Bambini sani dopo una gravidanza senza alcol

In Italia si sottovaluta il rischio dell'alcol in gravidanza e la conseguente sindrome feto-alcolica. Bisogna preoccuparsi anche per le donne che ne bevono piccole quantità.

27/11/2012

  Si è appena concluso a Roma il 1° Congresso Nazionale Sifasd (Società italiana sulla sindrome feto-alcolica) dal titolo Il giovane del futuro nasce da una gravidanza sana, un importante appuntamento per far luce sugli effetti dell’assunzione dell’alcool in gravidanza. Gli specialisti hanno lanciato un allarme: in Italia, sono 30mila i bambini che nascono ogni anno con questo problema, ovvero il 5% delle nascite totali. E anche se la patologia non sempre si manifesta in forma grave, cioè con una vera e propria disabilità cognitiva, occorre prontamente intervenire sul fenomeno. La sindrome feto-alcolica (FAS) può infatti provocare gravi danni, non solo al fegato e al cuore ma, anche di tipo neurologico e cognitivo al futuro bambino.

Nel corso della sua vita, può sviluppare un comportamento antisociale, difficoltà nell’apprendimento verbale, nella memoria e nelle abilità logico-matematiche. «Può colpire in forma differenziata - ha spiegato il presidente Sifasd, Mauro Ceccanti - producendo disabilità importanti a livello cognitivo, ma si può presentare anche come incapacità di apprendimento, di parola, o deficit di attenzione. Negli Usa si sta studiando, ad esempio, il legame tra questa sindrome e il bullismo. L’unico modo per prevenire il disordine è non bere assolutamente in gravidanza, ma nel nostro paese manca una cultura in tal senso. Non solo le donne ne sottovalutano la gravità ma anche le istituzioni. Rispetto agli Stati Uniti, ma anche Inghilterra o Francia, siamo molto indietro». La prevenzione, dunque, rimane centrale ma in Italia il problema è stato ampiamente sottovalutato.
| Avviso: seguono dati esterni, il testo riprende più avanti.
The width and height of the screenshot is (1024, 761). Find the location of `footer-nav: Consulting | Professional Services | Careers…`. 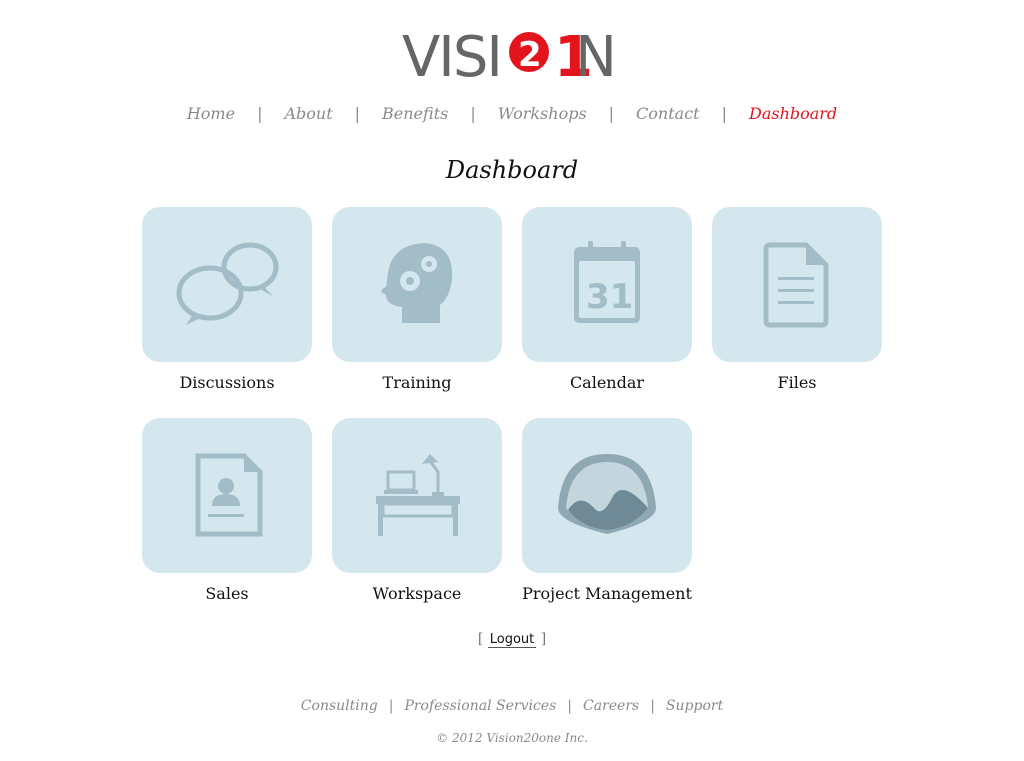

footer-nav: Consulting | Professional Services | Careers… is located at coordinates (512, 706).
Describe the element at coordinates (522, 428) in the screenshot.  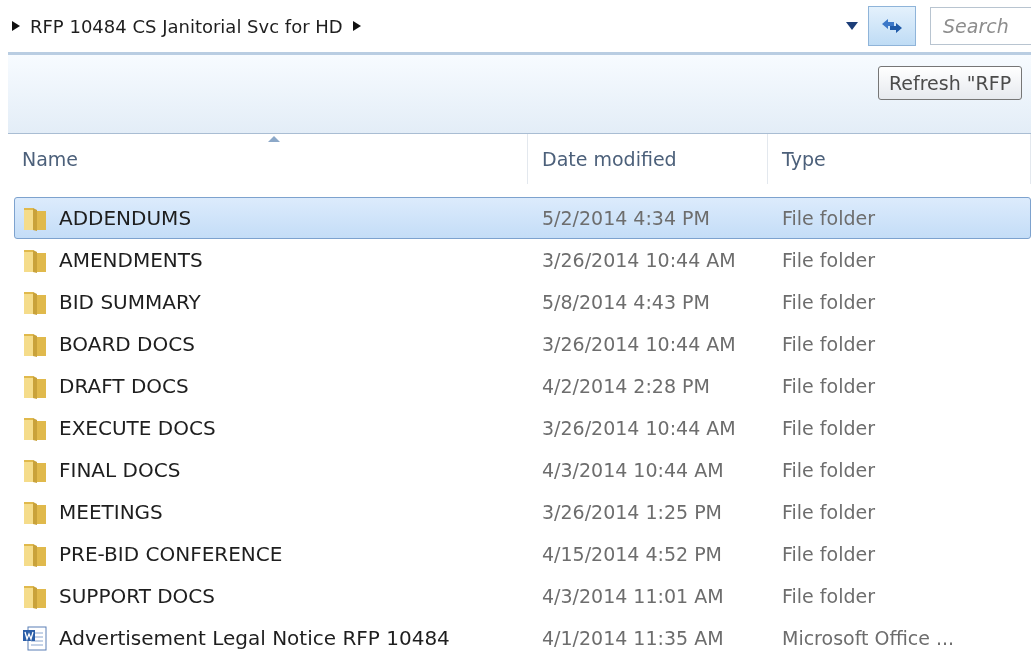
I see `file-row: EXECUTE DOCS 3/26/2014 10:44 AM File folder` at that location.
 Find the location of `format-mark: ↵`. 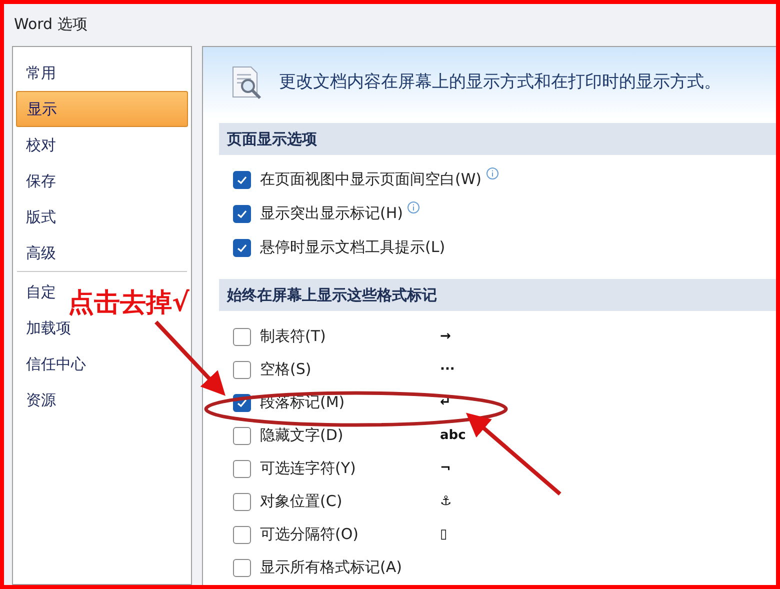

Dalla sua nascita, la Sifasd si batte per questo scopo, promuovendo l’assistenza socio-sanitaria e la cura dei soggetti con patologie correlate ad un’esposizione in utero all'alcol, e cercando, parallelamente, di fare educazione sanitaria, formazione degli operatori, sensibilizzazione. Da tempo, ad esempio, è stato chiesto l’avviso per le gestanti sulle etichette delle bevande alcoliche, come accade in altri paesi. La prima causa della malattia è la quantità di alcol consumata dalla madre durante la gravidanza: non esiste una soglia di consumo che possa essere considerata sicura, ma i ricercatori definiscono  a rischio il consumo di 12-13 g di alcol puro al giorno.
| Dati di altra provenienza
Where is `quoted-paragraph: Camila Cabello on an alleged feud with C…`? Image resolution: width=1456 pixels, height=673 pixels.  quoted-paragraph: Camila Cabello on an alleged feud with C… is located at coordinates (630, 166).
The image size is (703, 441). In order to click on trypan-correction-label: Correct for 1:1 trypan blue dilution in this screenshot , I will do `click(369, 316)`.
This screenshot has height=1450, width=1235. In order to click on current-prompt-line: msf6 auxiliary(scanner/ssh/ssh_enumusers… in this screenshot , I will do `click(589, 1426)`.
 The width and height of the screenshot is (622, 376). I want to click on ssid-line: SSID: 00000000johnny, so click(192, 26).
Non sono, dunque, soltanto le madri alcoliste a rischiare ma anche le donne che bevono piccole quantità di alcol. Le Linee guida per una sana alimentazione italiana, pubblicate dall’INRAN (Istituto Nazionale di Ricerca per gli Alimenti e la Nutrizione - Ministero delle Politiche Agricole e Forestali) raccomandano alle donne in gravidanza e in allattamento di astenersi dal consumo di alcol. Nonostante ciò, in Italia l’abitudine di bere alcolici in gravidanza è ancora diffusa e i problemi che si propongono a coloro che in vario modo sono chiamati ad intervenire sono molteplici.
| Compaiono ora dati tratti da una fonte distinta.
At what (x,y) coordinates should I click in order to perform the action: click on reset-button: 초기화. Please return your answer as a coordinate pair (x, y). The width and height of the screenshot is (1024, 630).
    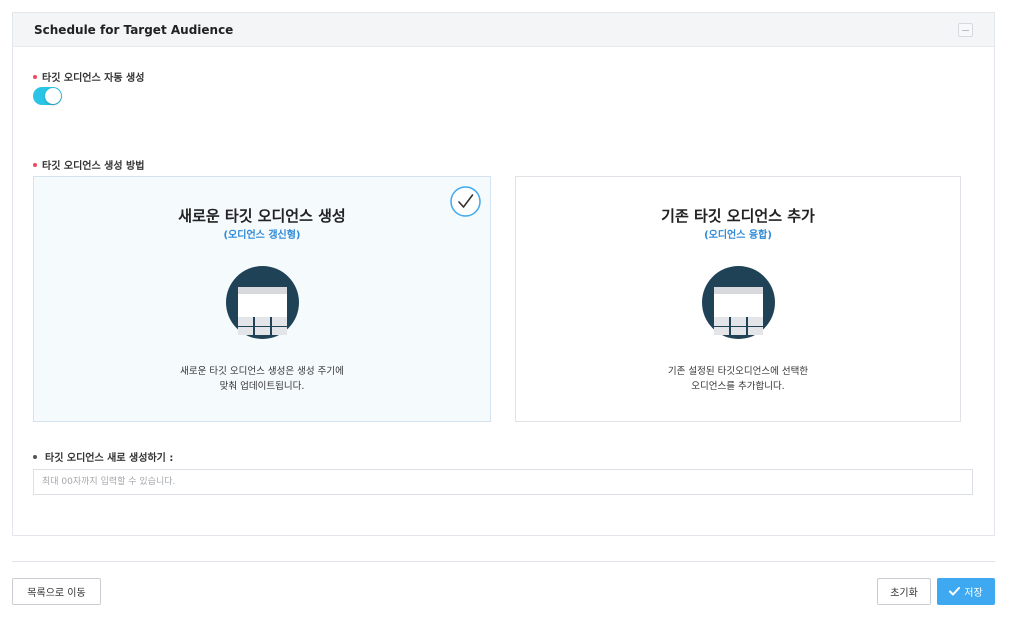
    Looking at the image, I should click on (904, 592).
«Questo congresso intende indicare la strada da percorrere ponendo in evidenza molte, anche se non tutte, le problematiche connesse al disordine», ha annunciato Ceccanti. «La speranza è che, da oggi, questa patologia venga maggiormente presa in considerazione da tutti e ciò possa contribuire a modificare la cultura prevalente nella nostra società che attualmente favorisce l'esposizione al rischio».

Nel corso del congresso, è stata firmata una convenzione con National Institute on Alcohol Abuse and Alcoholism americano, nell’intento di collaborare nella ricerca e l’individuazione delle problematiche.